Frizzleds: new members of the superfamily of G-protein-coupled receptors

Abstract

The superfamily of membrane receptors that signal via heterotrimeric G-proteins includes more than 1500 members, classified into five basic groups, representing about 5-10% of the human genome. These G-protein-coupled receptors operate through a comparatively smaller group of heterotrimeric G-protein family of approximately 20 members, each displaying an alpha subunit that binds and hydrolyzes GTP in combination with the beta-/gamma-subunit complex that is largely non-dissociable in vivo. Frizzleds represent the cell membrane receptors for a family of secreted glycoprotein ligands termed "Wnts" that play essential roles in development, including cell fate, adhesion, polarity, migration, and proliferation. Based upon a compelling set of experimental observations about the structure and downstream signaling of Wnt-Frizzled signaling, one can only conclude that Frizzleds are true members of the GPCR family and require heterotrimeric G-proteins to propagate signals from the Wnts to well-known effectors, including beta-catenin stabilization, mobilization of intracellular Ca2+, and activation of cyclic GMP phosphodiesterase. Careful study of primary structure of Frizzleds reveal heptihelical, 7-transmembrane segments, characteristic of GPCRs. Chimeric forms of Frizzleds, making use of the cytoplasmic domains of Frizzleds, substituted into the exofacial and transmembrane segments of the prototypic GPCR beta2-adrenergic receptor are functional and display the well-known GTP-shift in receptor affinity.

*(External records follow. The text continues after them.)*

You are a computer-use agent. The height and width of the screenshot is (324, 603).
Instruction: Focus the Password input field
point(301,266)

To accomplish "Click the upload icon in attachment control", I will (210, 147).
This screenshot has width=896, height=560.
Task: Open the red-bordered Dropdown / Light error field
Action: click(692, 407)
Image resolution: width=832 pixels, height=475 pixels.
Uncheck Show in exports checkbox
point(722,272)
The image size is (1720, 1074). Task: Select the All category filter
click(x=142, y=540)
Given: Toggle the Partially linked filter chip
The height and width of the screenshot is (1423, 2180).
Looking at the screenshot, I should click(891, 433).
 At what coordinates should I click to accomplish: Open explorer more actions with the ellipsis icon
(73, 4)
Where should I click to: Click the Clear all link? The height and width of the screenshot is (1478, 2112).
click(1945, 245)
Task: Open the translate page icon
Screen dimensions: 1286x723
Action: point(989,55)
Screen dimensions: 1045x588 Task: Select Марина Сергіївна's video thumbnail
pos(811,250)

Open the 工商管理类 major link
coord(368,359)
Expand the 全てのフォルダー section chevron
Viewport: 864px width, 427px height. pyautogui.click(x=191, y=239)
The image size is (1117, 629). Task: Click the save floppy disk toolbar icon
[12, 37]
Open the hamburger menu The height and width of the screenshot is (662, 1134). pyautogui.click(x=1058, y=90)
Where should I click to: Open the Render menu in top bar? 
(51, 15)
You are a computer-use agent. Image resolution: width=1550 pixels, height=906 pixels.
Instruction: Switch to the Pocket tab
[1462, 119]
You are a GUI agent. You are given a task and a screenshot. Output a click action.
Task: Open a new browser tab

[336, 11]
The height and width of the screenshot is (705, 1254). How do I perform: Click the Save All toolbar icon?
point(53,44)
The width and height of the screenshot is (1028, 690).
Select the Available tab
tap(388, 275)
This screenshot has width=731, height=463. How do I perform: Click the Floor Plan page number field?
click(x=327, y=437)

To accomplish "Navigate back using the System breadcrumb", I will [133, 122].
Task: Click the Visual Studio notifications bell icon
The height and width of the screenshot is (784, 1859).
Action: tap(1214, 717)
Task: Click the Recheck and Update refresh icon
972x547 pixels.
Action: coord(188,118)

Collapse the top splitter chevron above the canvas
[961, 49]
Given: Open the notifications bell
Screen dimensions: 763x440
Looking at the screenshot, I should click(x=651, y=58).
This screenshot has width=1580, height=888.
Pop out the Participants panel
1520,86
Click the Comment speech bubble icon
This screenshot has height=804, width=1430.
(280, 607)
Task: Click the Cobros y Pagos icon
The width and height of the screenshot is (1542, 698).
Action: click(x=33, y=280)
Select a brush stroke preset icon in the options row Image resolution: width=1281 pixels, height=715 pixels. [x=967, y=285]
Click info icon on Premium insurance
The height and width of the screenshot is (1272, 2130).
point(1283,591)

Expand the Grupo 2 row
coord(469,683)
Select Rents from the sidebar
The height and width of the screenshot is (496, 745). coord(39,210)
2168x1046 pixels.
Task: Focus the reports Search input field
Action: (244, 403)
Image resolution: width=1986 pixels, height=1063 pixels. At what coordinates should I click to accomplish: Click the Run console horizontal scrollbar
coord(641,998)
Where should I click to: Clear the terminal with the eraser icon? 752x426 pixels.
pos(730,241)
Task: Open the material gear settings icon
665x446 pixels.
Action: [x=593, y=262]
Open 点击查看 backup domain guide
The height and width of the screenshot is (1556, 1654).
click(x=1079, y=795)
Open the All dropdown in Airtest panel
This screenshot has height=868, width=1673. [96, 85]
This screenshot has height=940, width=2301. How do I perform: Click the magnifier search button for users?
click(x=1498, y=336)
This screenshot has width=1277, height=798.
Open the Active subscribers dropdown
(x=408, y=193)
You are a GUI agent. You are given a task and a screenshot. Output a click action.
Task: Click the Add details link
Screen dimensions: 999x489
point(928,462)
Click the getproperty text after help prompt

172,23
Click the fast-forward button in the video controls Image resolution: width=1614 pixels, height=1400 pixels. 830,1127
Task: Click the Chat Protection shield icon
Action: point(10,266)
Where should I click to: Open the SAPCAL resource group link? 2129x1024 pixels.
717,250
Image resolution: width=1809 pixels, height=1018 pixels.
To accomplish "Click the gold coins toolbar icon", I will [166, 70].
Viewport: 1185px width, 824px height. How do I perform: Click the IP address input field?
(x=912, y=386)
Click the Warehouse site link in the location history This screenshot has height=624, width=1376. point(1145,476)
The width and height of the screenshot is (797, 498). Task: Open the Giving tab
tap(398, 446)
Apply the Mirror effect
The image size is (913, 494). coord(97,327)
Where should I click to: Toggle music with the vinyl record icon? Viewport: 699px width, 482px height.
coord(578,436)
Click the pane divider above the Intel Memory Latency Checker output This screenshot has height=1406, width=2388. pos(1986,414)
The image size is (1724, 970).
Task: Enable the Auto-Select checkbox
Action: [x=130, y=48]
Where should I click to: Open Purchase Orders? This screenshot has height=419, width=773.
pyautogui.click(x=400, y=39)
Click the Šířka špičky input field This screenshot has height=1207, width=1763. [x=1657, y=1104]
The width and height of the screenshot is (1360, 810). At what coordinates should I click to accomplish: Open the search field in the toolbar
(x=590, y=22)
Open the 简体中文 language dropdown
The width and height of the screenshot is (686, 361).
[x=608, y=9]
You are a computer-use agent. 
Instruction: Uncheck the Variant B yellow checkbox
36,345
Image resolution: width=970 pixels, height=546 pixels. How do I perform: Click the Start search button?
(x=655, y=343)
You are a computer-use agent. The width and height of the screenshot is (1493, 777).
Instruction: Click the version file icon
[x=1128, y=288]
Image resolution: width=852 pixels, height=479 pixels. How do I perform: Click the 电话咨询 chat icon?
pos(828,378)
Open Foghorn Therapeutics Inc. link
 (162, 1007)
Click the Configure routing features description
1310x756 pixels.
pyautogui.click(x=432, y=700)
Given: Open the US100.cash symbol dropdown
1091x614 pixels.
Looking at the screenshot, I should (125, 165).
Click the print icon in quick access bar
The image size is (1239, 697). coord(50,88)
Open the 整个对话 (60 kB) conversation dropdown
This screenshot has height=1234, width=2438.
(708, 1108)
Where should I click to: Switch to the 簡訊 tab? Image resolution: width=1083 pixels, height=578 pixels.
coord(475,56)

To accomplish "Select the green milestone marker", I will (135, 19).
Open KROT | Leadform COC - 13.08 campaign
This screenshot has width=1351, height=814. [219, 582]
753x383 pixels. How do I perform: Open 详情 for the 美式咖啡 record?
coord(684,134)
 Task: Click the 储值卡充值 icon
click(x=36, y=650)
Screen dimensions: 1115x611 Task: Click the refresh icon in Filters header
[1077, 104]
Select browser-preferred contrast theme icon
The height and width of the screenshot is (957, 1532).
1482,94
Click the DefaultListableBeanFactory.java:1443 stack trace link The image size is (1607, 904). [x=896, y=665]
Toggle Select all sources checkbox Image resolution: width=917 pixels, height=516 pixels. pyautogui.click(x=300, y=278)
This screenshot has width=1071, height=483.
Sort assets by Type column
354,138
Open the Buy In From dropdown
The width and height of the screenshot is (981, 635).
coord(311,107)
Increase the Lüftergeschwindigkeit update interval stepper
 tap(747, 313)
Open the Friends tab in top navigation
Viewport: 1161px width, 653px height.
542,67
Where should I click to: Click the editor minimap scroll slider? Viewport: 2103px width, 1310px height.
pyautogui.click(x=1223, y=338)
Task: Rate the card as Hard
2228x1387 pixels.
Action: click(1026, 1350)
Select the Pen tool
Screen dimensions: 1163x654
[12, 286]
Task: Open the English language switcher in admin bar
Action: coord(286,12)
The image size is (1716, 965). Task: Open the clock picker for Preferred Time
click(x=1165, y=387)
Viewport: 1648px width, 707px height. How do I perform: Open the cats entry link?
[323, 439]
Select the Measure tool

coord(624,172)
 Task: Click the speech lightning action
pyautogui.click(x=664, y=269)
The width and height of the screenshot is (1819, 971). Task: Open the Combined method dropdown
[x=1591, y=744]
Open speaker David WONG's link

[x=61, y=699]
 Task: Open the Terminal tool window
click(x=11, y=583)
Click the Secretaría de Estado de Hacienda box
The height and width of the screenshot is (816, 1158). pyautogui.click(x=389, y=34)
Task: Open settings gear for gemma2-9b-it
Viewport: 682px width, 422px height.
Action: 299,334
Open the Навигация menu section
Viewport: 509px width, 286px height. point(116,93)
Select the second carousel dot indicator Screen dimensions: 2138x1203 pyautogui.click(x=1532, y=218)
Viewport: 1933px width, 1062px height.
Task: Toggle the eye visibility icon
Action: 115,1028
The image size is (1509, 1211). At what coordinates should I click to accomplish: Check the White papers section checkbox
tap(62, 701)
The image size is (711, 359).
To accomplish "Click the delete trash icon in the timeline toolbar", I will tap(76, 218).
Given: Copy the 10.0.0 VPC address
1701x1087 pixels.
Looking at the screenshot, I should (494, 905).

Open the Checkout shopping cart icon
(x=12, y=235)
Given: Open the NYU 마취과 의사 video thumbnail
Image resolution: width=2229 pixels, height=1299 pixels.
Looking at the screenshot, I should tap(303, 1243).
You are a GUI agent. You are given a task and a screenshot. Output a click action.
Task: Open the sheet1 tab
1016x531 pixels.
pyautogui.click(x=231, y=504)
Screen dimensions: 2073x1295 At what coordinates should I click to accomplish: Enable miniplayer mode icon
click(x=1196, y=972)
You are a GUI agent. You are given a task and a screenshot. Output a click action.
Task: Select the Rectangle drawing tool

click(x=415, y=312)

Suppression of specific G-protein subunits suppress the ability of chimeric as well as authentic Frizzled-1 and Frizzled-2 to signal to their canonical pathways upon activation. The involvement of beta-arrestin, an important regulator of GPCR signaling, in Frizzled signaling is, therefore, not unexpected. Recognition of the GPCR character of Frizzled enables a more broad understanding of these receptors and of their mechanisms of downstream signaling.